## [Exercise aim]
Images are not part of the copy; transcribe all the data exactly.

## [Provided data]
=== Section Start ===
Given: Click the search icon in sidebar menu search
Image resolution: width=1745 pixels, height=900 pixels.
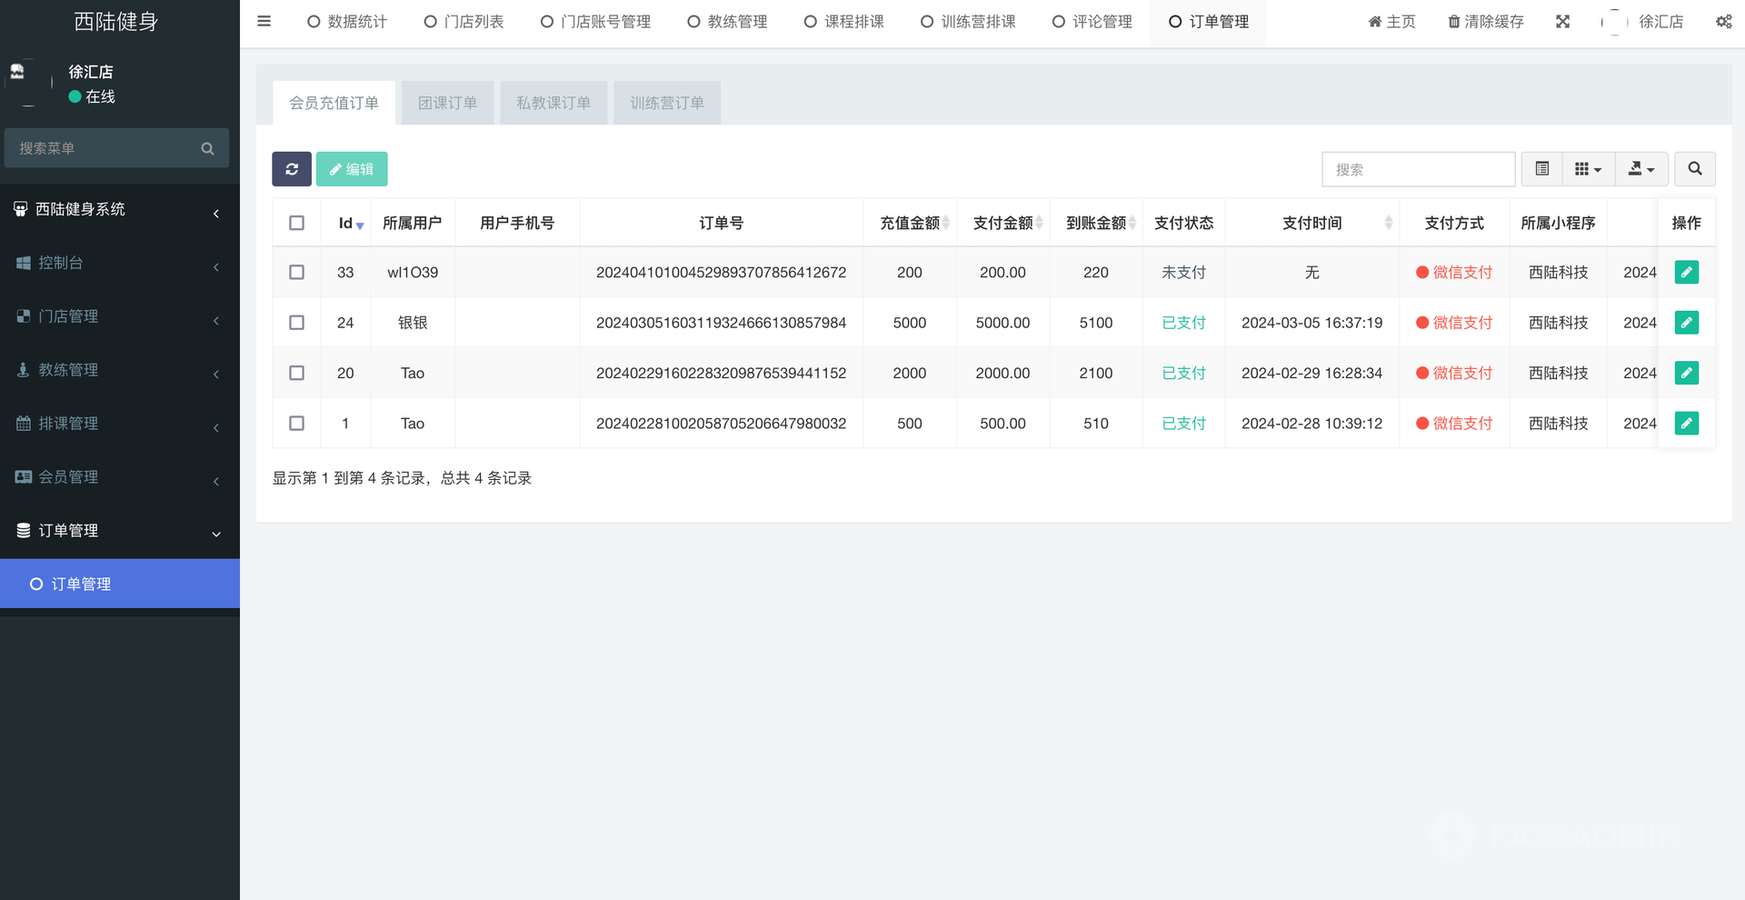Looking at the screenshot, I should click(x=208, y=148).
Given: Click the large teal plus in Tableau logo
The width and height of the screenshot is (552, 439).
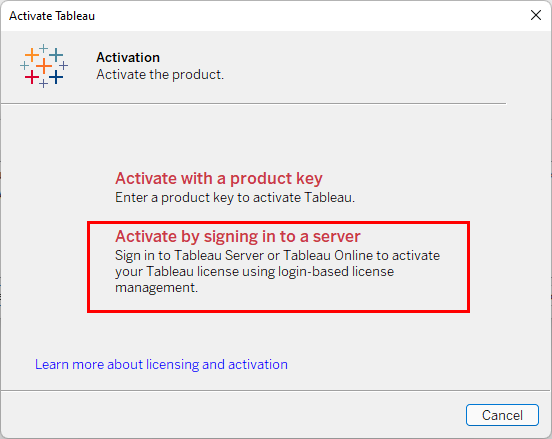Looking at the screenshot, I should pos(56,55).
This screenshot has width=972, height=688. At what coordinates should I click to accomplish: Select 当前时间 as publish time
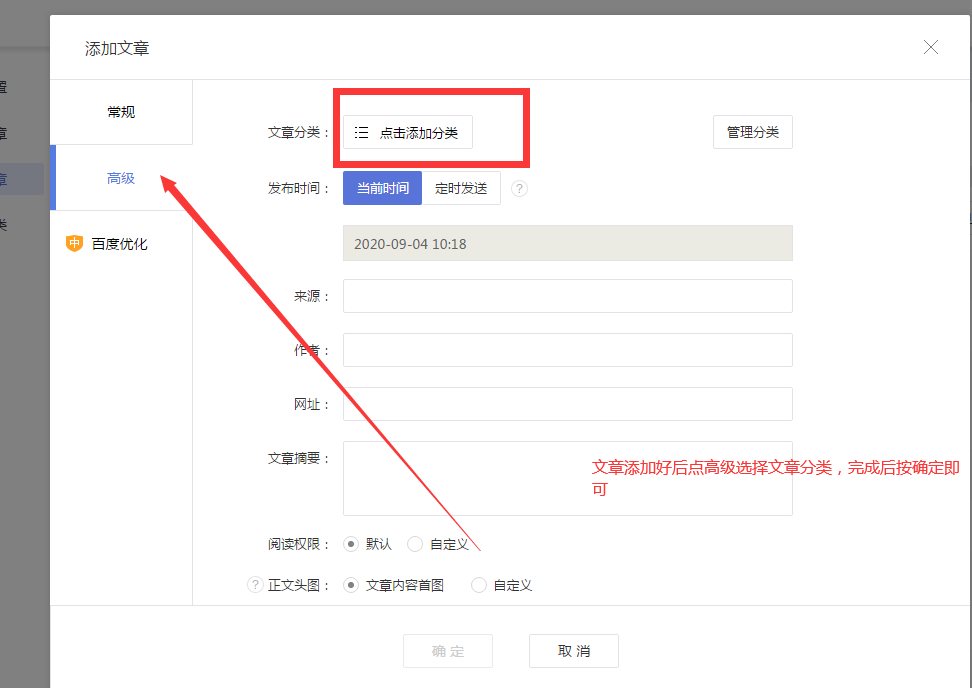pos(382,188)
=== Section End ===
## [Written solution]
Given: Click the search icon in sidebar menu search
Image resolution: width=1745 pixels, height=900 pixels.
Looking at the screenshot, I should click(x=208, y=148).
Given: Click the large teal plus in Tableau logo
The width and height of the screenshot is (552, 439).
Looking at the screenshot, I should pos(56,55).
This screenshot has width=972, height=688. At what coordinates should I click to accomplish: Select 当前时间 as publish time
pos(382,188)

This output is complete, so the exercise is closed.